Ces négociations interviennent dans un climat de méfiance extrême entre Kaboul et Islamabad. Les autorités afghanes ont accusé le Pakistan d’avoir mené des frappes aériennes sur son territoire, tuant plusieurs civils, malgré l’annonce d’une trêve. De son côté, Islamabad affirme avoir visé des positions de groupes militants responsables d’attaques meurtrières dans la région de Khyber Pakhtunkhwa, le long de la frontière commune.
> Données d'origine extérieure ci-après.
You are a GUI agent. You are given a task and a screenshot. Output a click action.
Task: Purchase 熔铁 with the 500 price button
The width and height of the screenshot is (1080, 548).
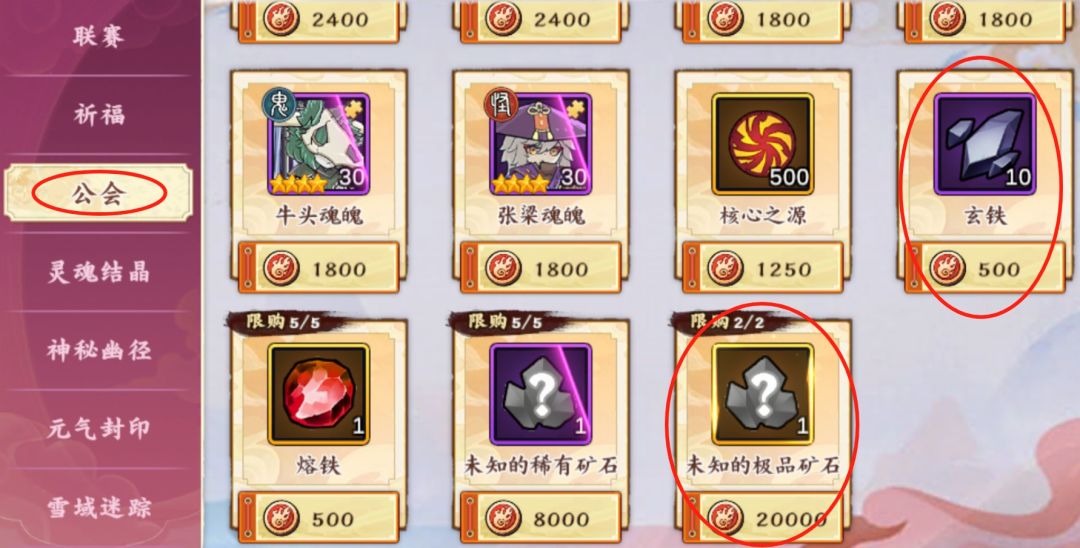pyautogui.click(x=319, y=518)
Les pourparlers, organisés sous médiation du Qatar, visent à instaurer un mécanisme de sécurité transfrontalier pour éviter de nouvelles escalades militaires. Le mouvement taliban, au pouvoir à Kaboul depuis 2021, affirme vouloir « résoudre les différends par la voie diplomatique », tout en dénonçant « les violations répétées de la souveraineté afghane ».
Le porte-parole du gouvernement taliban, Zabihullah Mujahid, a déclaré que l’Afghanistan restait « déterminé à maintenir des relations pacifiques et de bon voisinage », mais qu’il « répondrait fermement à toute agression future ».
Côté pakistanais, le ministère des Affaires étrangères a confirmé la participation d’une délégation de haut niveau et exprimé « l’espoir d’un accord durable pour la stabilité régionale ». Le Pakistan accuse depuis plusieurs mois Kaboul de laisser opérer sur son sol des militants du Tehrik-e-Taliban Pakistan (TTP), responsable d’une série d’attentats meurtriers.
Ces discussions à Doha constituent la première rencontre officielle entre les deux pays depuis la reprise des hostilités à la frontière au début du mois. Les observateurs estiment que le succès de ce dialogue dépendra de la capacité des deux gouvernements à contenir les groupes armés opérant de part et d’autre de la ligne Durand.